# What you need to do
Please render the lines of the records, from the line holding "Task: Expand the About section chevron" through the end of the records (both ends included), as a Markdown table with the columns No. and Text. Skip blank lines and leave the pictures out.
----------------------------------------
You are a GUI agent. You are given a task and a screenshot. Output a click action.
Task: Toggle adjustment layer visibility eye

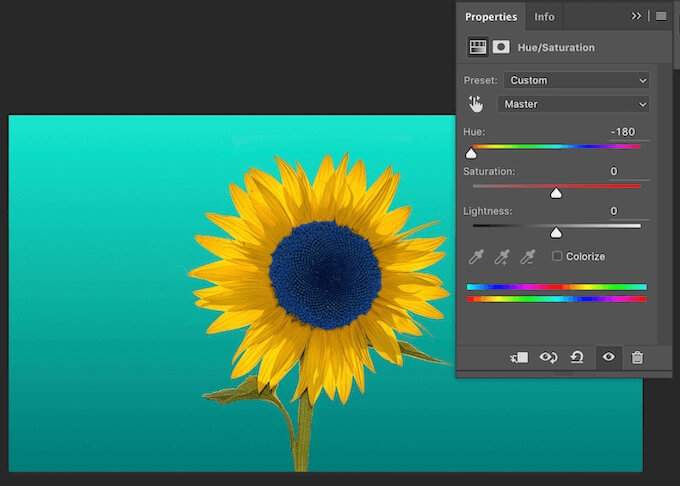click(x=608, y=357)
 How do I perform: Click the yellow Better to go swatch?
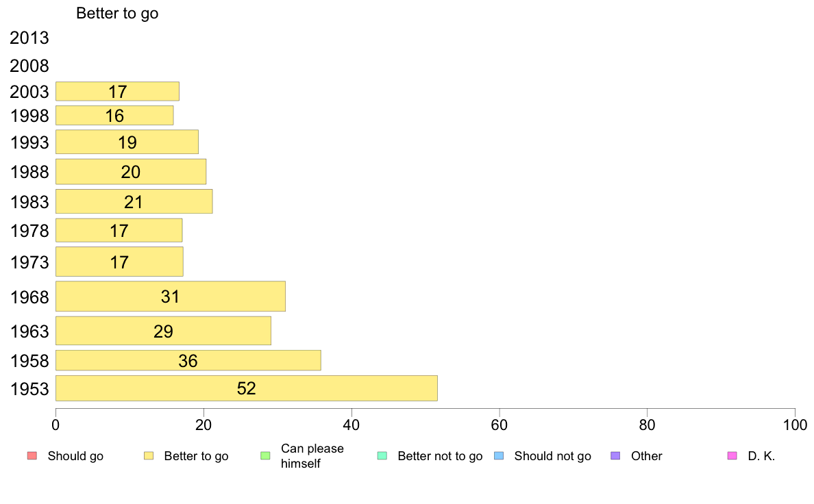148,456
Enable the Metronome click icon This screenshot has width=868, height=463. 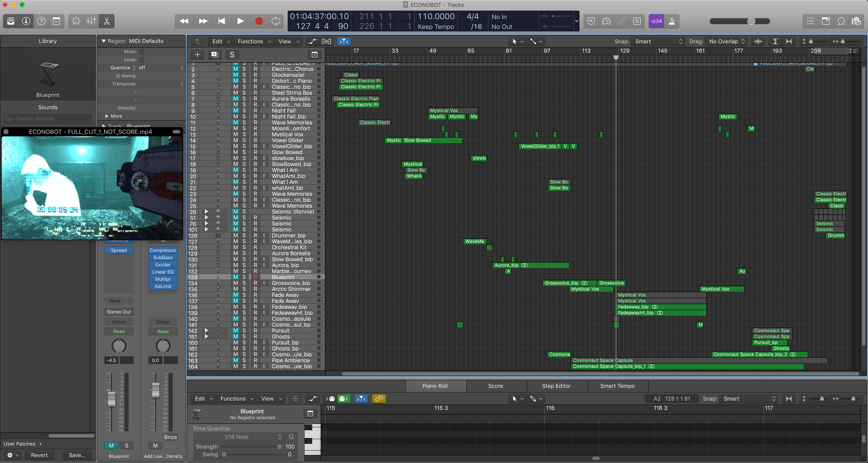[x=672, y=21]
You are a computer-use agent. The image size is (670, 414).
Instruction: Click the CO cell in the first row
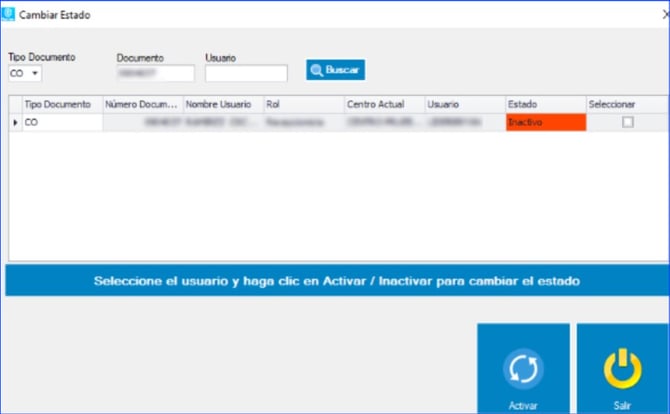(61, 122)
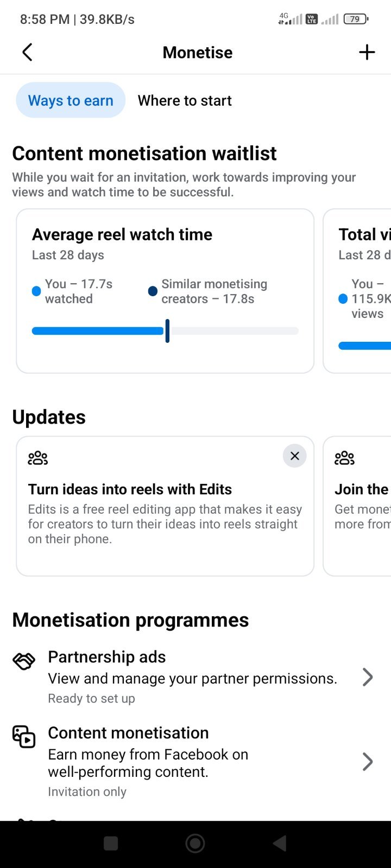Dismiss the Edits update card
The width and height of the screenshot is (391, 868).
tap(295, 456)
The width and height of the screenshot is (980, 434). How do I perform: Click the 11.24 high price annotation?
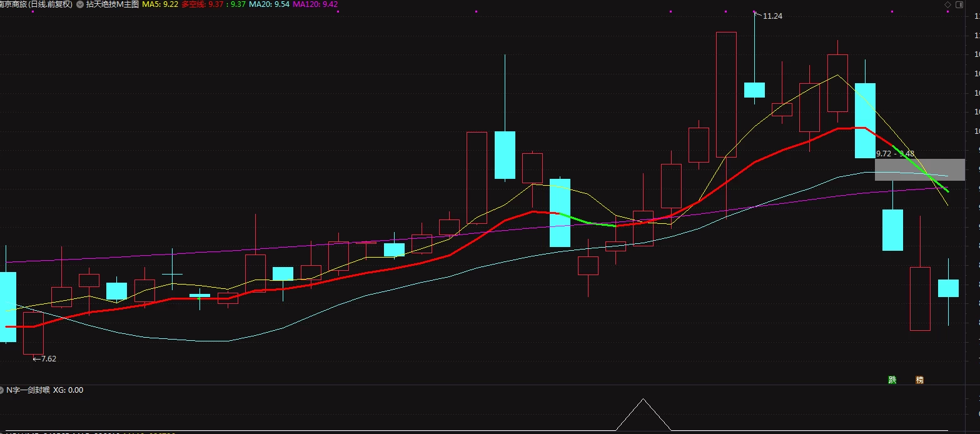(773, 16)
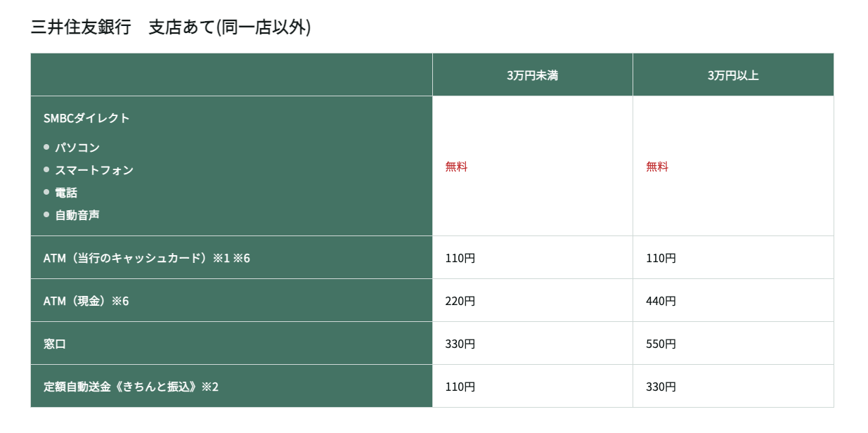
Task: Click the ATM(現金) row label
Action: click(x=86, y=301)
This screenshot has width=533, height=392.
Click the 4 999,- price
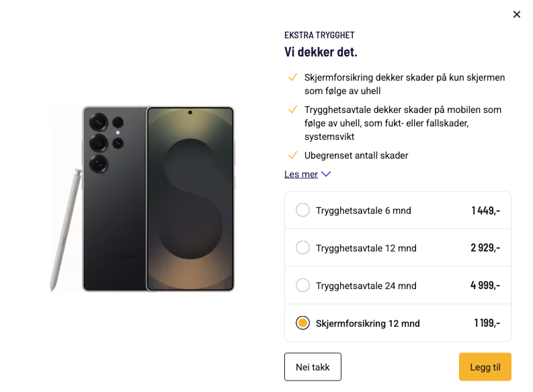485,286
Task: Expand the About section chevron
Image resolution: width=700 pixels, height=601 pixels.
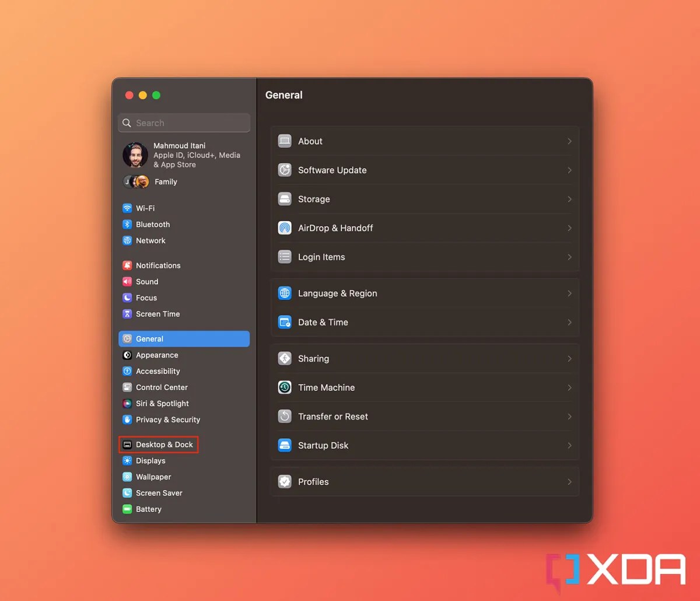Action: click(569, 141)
----------------------------------------
# Complete answer
| No. | Text |
|---|---|
| 1 | Task: Expand the About section chevron |
| 2 | Image resolution: width=700 pixels, height=601 pixels. |
| 3 | Action: click(569, 141) |